Yo acabo de leer y ver lo que esta herramienta hace, y el vídeo, y me he quedado con la boca abierta. Hace practicamente una auditoría completa de la web. La voy a instalar en mi casa en cuanto llegue!!
http://www.screamingfrog.co.uk/seo-spider/
Un sumario de lo que hace (Copiado de la web, sorry porque está en inglés, si alguien lo necesita desesperadamente, puedo traducirlo)
Errors – Client & server errors (No responses, 4XX, 5XX)
Redirects – (3XX, permanent or temporary)
External Links – All followed links and their subsequent status codes
URI Issues – Non ASCII characters, underscores, uppercase characters, dynamic uris, long over 115 characters
Duplicate Pages – Hash value / MD5checksums lookup for pages with duplicate content
Page Title – Missing, duplicate, over 70 characters, same as h1, multiple
Meta Description – Missing, duplicate, over 156 characters, multiple
Meta Keywords – Mainly for reference as it’s only (barely) used by Yahoo.
H1 – Missing, duplicate, over 70 characters, multiple
H2 – Missing, duplicate, over 70 characters, multiple
Meta Robots – Index, noindex, follow, nofollow, noarchive, nosnippet, noodp, noydir etc
Meta Refresh – Including target page and time delay
Canonical link element & Canonical HTTP headers X-Robots-Tag
File Size
Page Depth Level
Inlinks – All pages linking to a URI
Outlinks – All pages a URI links out to
Anchor Text – All link text. Alt text from images with links
Follow & Nofollow – At link level (true/false)

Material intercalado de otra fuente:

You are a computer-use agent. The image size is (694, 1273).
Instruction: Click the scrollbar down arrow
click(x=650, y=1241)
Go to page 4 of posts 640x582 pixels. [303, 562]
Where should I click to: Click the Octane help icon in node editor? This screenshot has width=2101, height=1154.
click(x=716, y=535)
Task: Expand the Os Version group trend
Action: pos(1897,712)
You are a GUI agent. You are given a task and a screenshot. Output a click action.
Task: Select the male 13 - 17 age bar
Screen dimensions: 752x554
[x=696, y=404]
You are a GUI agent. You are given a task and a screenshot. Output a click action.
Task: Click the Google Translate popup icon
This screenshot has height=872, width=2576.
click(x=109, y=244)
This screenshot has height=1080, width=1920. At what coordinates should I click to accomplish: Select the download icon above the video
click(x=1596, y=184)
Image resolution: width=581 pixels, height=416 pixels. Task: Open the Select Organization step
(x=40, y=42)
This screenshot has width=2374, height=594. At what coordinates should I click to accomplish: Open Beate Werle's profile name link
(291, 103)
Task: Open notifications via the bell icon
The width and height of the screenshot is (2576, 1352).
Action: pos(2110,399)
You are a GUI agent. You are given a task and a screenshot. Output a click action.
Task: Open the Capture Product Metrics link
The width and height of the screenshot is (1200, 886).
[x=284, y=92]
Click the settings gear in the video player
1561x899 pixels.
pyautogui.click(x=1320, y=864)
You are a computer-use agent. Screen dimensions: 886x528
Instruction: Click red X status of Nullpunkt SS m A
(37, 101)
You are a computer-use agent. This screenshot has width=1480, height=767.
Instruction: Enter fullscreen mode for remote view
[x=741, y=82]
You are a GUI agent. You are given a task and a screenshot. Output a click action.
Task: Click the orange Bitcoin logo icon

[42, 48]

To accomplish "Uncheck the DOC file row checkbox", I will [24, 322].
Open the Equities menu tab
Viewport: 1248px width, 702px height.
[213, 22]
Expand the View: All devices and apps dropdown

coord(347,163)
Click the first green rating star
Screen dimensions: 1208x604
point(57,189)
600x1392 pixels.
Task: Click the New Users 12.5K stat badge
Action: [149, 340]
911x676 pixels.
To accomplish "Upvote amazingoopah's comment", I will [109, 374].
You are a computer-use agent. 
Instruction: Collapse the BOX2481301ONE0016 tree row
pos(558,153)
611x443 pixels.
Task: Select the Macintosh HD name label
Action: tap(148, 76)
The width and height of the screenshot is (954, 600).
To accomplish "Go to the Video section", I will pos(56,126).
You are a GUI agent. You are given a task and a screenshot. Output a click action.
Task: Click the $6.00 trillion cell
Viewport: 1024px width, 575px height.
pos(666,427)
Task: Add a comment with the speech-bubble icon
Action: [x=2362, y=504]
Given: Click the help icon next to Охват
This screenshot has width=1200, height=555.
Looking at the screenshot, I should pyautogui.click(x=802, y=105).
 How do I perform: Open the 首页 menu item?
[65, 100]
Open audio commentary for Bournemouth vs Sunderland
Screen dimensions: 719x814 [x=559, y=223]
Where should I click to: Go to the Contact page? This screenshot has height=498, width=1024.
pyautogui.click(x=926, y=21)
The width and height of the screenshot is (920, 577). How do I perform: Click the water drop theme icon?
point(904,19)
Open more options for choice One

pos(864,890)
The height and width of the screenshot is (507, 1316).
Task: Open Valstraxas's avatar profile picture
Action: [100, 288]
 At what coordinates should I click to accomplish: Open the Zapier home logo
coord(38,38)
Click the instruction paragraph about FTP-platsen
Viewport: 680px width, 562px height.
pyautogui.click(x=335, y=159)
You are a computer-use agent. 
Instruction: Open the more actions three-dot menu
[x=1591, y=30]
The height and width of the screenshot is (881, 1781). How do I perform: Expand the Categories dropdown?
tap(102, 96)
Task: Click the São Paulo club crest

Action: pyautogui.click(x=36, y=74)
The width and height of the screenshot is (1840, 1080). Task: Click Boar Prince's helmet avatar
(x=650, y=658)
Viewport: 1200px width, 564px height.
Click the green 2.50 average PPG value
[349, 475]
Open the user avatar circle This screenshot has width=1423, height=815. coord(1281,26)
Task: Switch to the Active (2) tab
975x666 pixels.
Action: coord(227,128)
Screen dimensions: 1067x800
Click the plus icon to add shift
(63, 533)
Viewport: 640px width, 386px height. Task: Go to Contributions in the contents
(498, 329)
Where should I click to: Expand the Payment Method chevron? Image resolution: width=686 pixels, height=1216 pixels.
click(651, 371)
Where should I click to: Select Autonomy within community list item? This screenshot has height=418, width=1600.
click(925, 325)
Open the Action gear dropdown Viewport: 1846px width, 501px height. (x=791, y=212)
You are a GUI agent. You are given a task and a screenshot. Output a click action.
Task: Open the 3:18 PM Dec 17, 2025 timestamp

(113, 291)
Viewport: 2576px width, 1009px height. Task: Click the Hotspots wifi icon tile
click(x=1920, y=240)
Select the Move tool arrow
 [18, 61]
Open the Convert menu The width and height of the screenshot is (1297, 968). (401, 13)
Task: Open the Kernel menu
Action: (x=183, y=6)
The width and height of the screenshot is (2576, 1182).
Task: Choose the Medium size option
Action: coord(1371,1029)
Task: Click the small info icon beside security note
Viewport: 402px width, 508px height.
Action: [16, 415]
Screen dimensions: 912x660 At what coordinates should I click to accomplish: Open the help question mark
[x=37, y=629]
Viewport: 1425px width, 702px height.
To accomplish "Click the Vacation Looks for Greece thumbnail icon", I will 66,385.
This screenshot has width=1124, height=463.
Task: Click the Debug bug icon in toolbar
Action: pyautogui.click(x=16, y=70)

Images – All URIs with the image link & all images from a given page. Images over 100kb, missing alt text, alt text over 100 characters
User-Agent Switcher – Crawl as Googlebot, Bingbot, or Yahoo! Slurp
Custom Source Code Search – The spider allows you to find anything you want in the source code of a website! Whether that’s analytics code, specific text, or code etc. (Please note – This is not a data extraction or scraping feature yet.)